* [Document section]:

Award-winning singer Zara McFarlane’s new album fuses jazz with reggae and Jamaican folk. Duncan Seaman reports.
A MOBO award for Best Jazz Act in 2014 might have found singer Zara McFarlane firmly filed under one style of music but her latest album suggests a singer songwriter keen to cross boundaries.
Called Arise, it sees the 33-year-old from east London fusing jazz tones to reggae rhythms. It’s an unorthodox mix but one that McFarlane says is something that she has “always been interested in doing”.
“When I first started working professionally in jazz was through Tomorrow’s Warriors and one of the first projects that I did with them was with Jazz Jamaica which is also run by Gary [Crosby] and Janine [Irons], both use jazz and reggae so it’s something that I’ve been exploring anyway for a long time through that band.
“Also my parents are Jamaican so it’s always something that I’ve been interested in. Reggae was my first music, as a child that’s the music that I heard at home. Jazz was something that I got into through musical theatre – I studied musical theatre and a lot of the jazz standards are from musicals, so I was familiar with the material in that way. I started doing more jazzy things at university with one of my teachers and ended up meeting Gary or Janine at the session we had at The Jazz Cafe.”
She points to the fact that even on her 2011 debut album, Until Tomorrow, there were two songs, Blossom Tree and Mama Done, that “when I first wrote them they were like reggae songs; Mama Done was more calypso and Blossom Tree had a reggae guitar influence, so did the bassline”. Her second album, If You Knew Her, contained the Junior Murvin reggae standard Police and Thieves.
“In my head I’ve always been trying to meld the two equally but I think [Arise] is the closest I’ve got so far,” she says.
Last year McFarlane travelled to the Caribbean to research Jamaican folk music for a musical that she is developing. She discovered “it’s very rhythmical-led, it’s all about drumming and singing and there’s some dancing associated with styles like Pocomania and kumina”.

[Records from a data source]
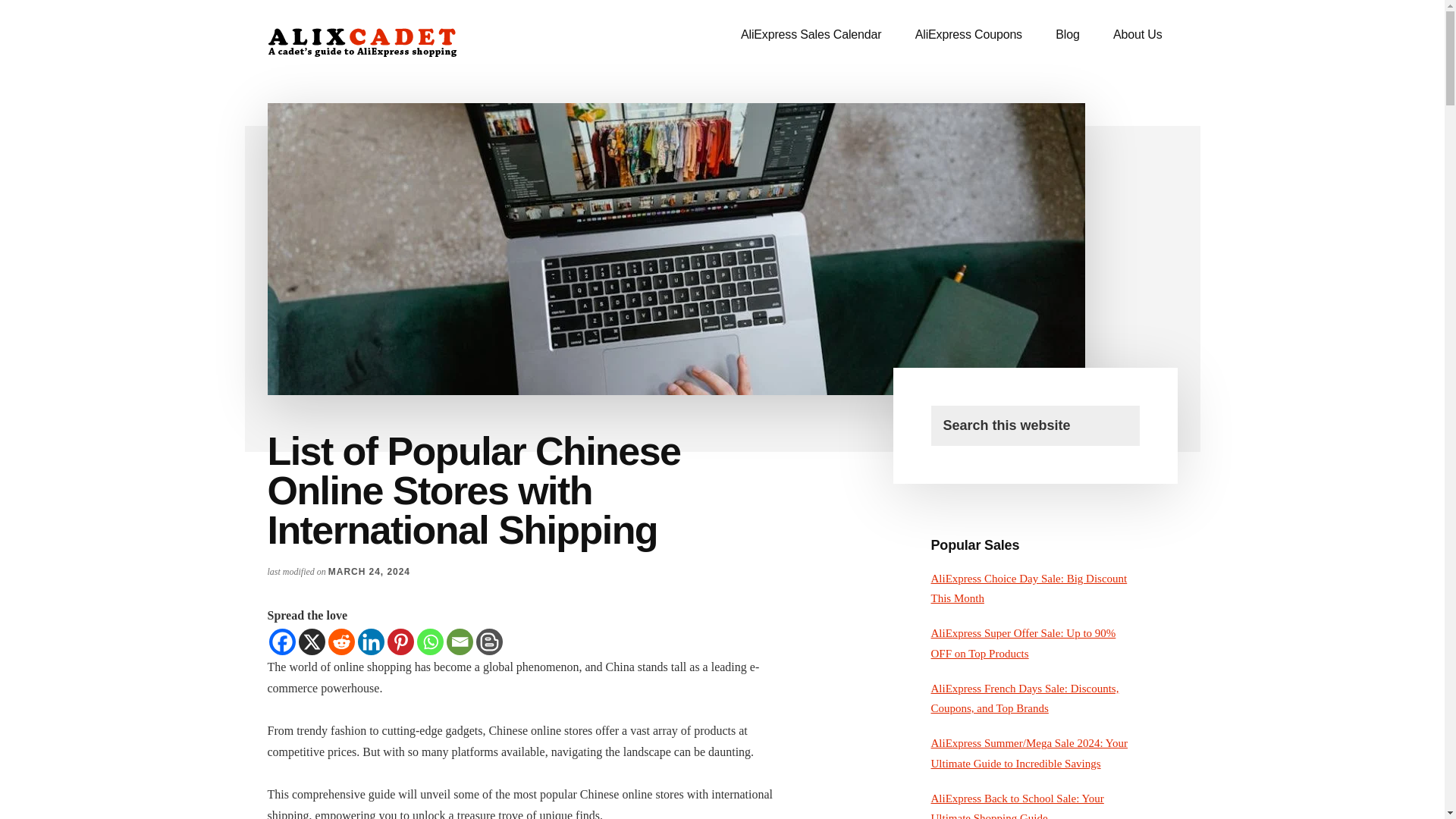
Linkedin (371, 641)
Reddit (340, 641)
Whatsapp (430, 641)
X (311, 641)
Blog (1067, 34)
Blogger Post (489, 641)
Pinterest (400, 641)
Given the description of an element on the screen output the (x, y) to click on. 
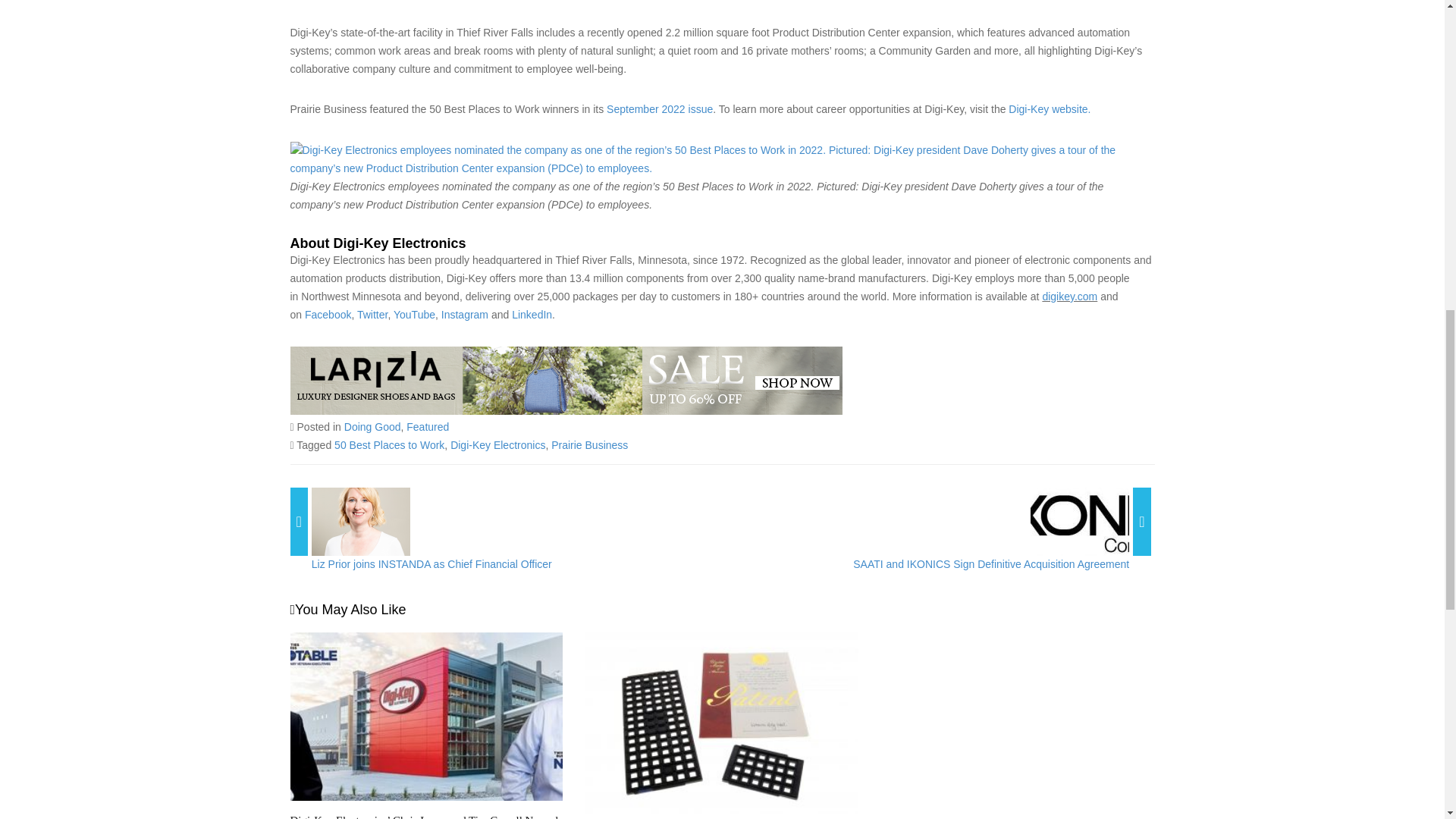
Digi-Key website. (1049, 109)
Digi-Key Electronics (496, 444)
Facebook (327, 314)
September 2022 issue (660, 109)
50 Best Places to Work (389, 444)
Doing Good (372, 426)
digikey.com (1069, 296)
Twitter (371, 314)
Instagram (464, 314)
Given the description of an element on the screen output the (x, y) to click on. 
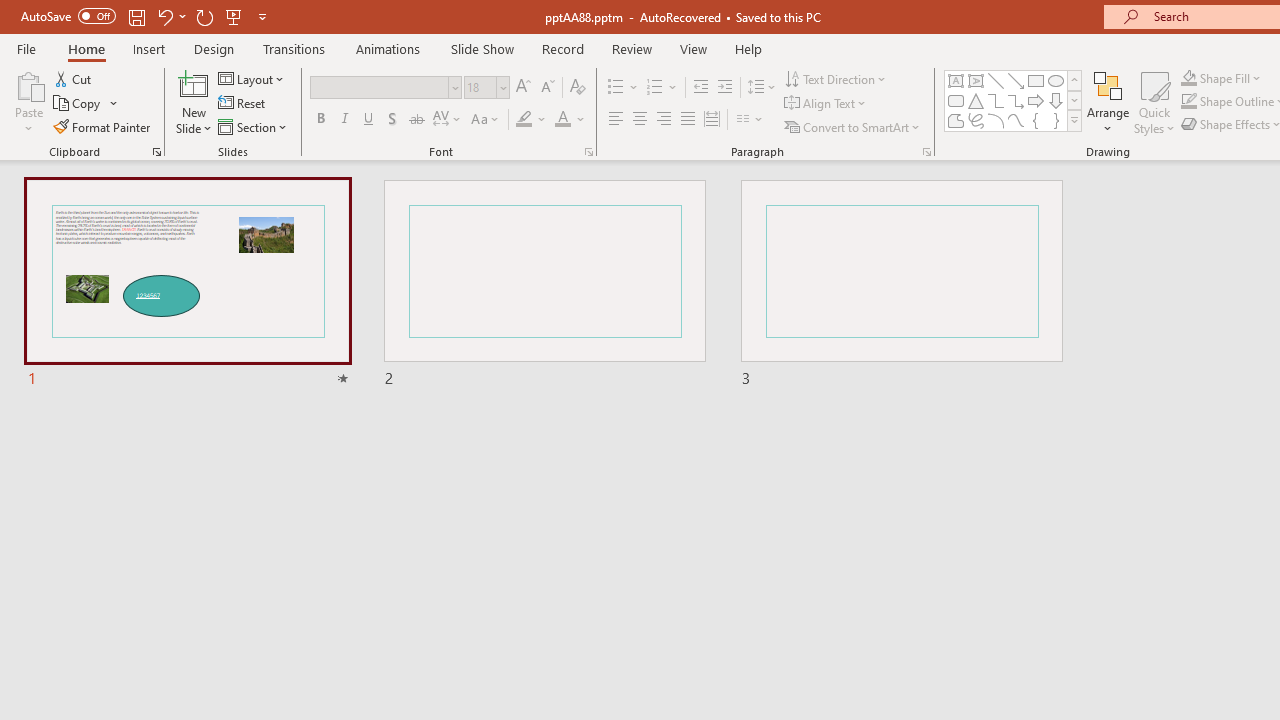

* [Exercise set]:
1) Output the lines of the records as they stand, leaving out the pictures.
2) Pick up the article on Zara McFarlane's album Arise after its last sentence and continue it.

* [Responses for each task]:
1)
Linkedin (371, 641)
Reddit (340, 641)
Whatsapp (430, 641)
X (311, 641)
Blog (1067, 34)
Blogger Post (489, 641)
Pinterest (400, 641)
Given the description of an element on the screen output the (x, y) to click on. 
Digi-Key website. (1049, 109)
Digi-Key Electronics (496, 444)
Facebook (327, 314)
September 2022 issue (660, 109)
50 Best Places to Work (389, 444)
Doing Good (372, 426)
digikey.com (1069, 296)
Twitter (371, 314)
Instagram (464, 314)
Given the description of an element on the screen output the (x, y) to click on. 

2)
“Most of the early Jamaican styles have a lot of African influence, of course, they were also often performed in ceremonies that were in relation to death, they were like spiritual ceremonies, which was quite interesting.”
The cover of Arise features McFarlane dressed in khaki and sporting a red beret, revolutionary-style. She says the lyrics took time but when they did start to flow “the things I was talking about were slightly more socio-political”, adding: “I didn’t really sit down and think I’m going to write a heavy political album but it’s definitely got elements of that sentiment in it. I suppose it’s partly because of everything that’s been going on for the last couple of years, it stays on your mind so when you’re writing it comes out.”
I didn’t really sit down and think I’m going to write a heavy political album but it’s definitely got elements of that sentiment in it.Zara McFarlane
With an emphasis on rhythm on the record, the choice of the drummer Moses Boyd as producer seems apt. “He was a good choice because I’d known him well anyway,” McFarlane says. “I like working with people that I know because it makes life fun and a bit easier, but for me I was really interested in working with someone that had a Caribbean background because I knew those were things that I wanted to explore. The drum element was just the icing on the cake, really.”
Alongside her own compositions are songs by 70s reggae artists The Abyssinians and Nora Dean. McFarlane says she was keen to put her own mark on them. “Whenever I explore a cover I don’t like to come away too far from the original, I don’t change the melodies, but musically I like to put my own stamp on it, definitely,” she says. “I try to bring out something new in the music, for example Police and Thieves I really wanted to get the emotion out of it. Everyone knows the track, even though it’s quite slow it’s still a danceable track, but I took it away from that and was looking more at the lyrics and the sentiment behind them; I tried to do the same thing with Fisherman as well, making it a bit more introspective.”
As well as her plans for a stage show – “I had an idea of wanting to create a musical out of a Jamaican folklore tale which I’ve moved away from a little bit” – Zara McFarlane has also had a role in the Royal Shakespeare Company’s acclaimed production of Antony & Cleopatra at the Barbican in London.
“I was singing in it,” she says. “I’m not acting but I’m the voice that is in the play, I sing with a band on stage in a costume. That was really nice, it was an unexpected thing to be offered. It was never on my mind to work with the RSC but it’s a brilliant company, they do so many different things and it’s been a great opportunity.”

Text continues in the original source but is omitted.